FiberGLAST: A High-Energy Gamma-Ray Telescope for the GLAST Mission
based on Scintillating Fiber Detectors
The FiberGLAST Collaboration:
G.R. Karr, R.M. Kippen, R.S. Mallozzi, W.S. Paciesas,
T.A. Parnell, G.N. Pendleton, S. Phengchamnan, G.A. Richardson,
D.B. Wallace
W.R. Binns, J.H. Buckley, P. Dowkontt, J.W. Epstein, P.L. Hink,
M.H. Israel, K. Rielage
J. Macri, M.L. McConnell, J.M. Ryan
M.L. Cherry, T.G. Guzik, S.C. Kappadath, J.G. Stacy
M.J. Christl, G.J. Fishman, R.B. Wilson
T.O. Tumer
K. Arisaka, M. Atac, D. Cline, Y. Pischalnikov
Abstract
FiberGLAST is one of two main-instrument concepts being studied for
NASA's Gamma-ray Large Area Space Telescope (GLAST) mission. It uses
a large volume ( ~ 3 m3) of scintillating fiber detectors
combined with passive conversion material to image gamma-ray induced
showers in the energy range ~ 10 MeV to 300 GeV. In addition to
meeting the formidable GLAST science performance requirements,
FiberGLAST offers exceptionally large effective detection area ( > 1
m2) over a wide field-of-view ( > 70 deg HWHM).
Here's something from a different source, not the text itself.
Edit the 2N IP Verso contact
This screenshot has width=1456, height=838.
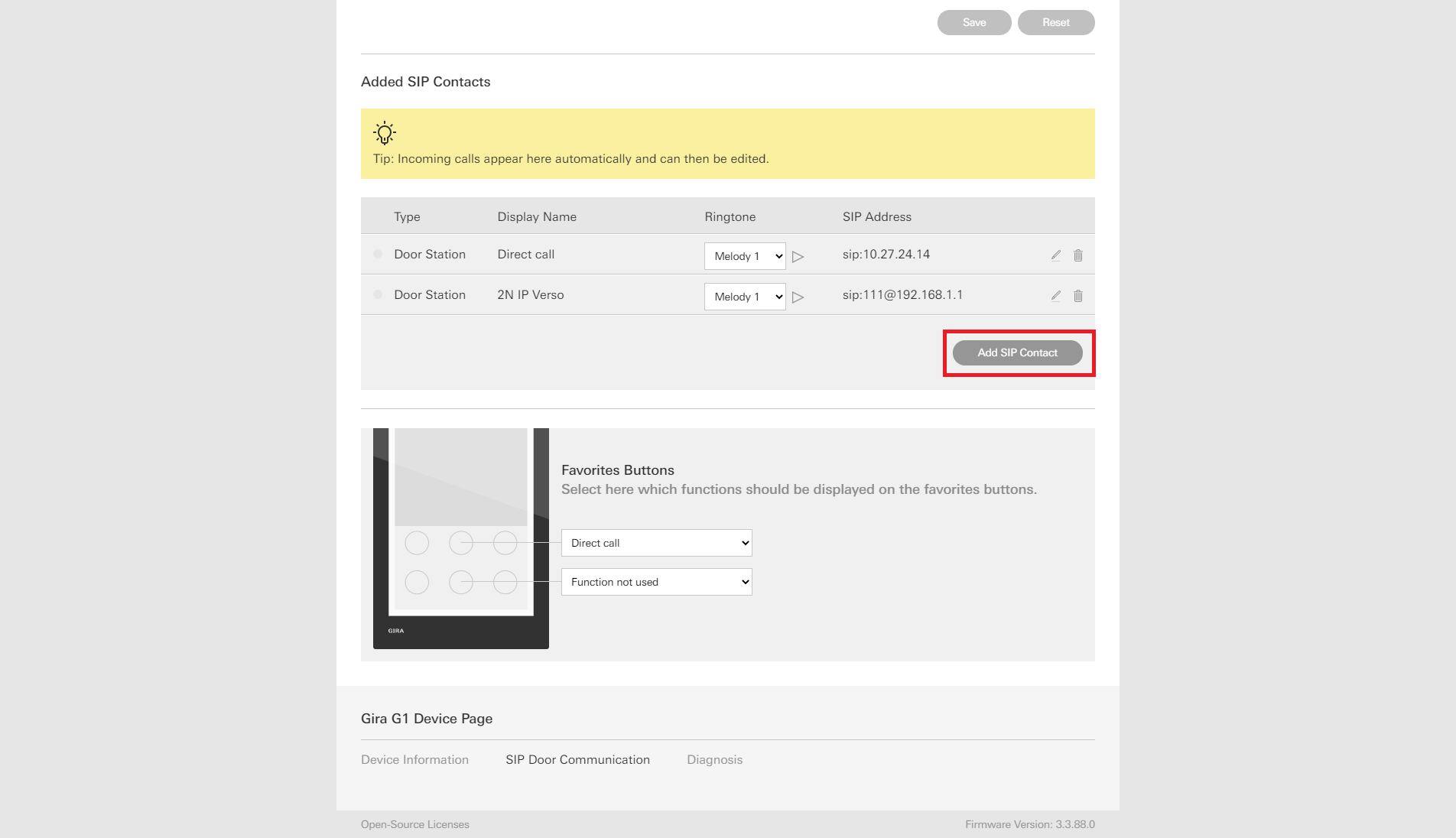pyautogui.click(x=1055, y=296)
These
characteristics make it well-suited to perform a sensitive all-sky
survey and to monitor a large population of variable sources, such as
active galactic nuclei and gamma-ray bursts. We present an overview
of the FiberGLAST instrument concept design and report results on
hardware development, accelerator beam test results, and instrument
performance simulations.
File translated from TEX by TTH, version 2.32.
On 16 Jul 1999, 09:19.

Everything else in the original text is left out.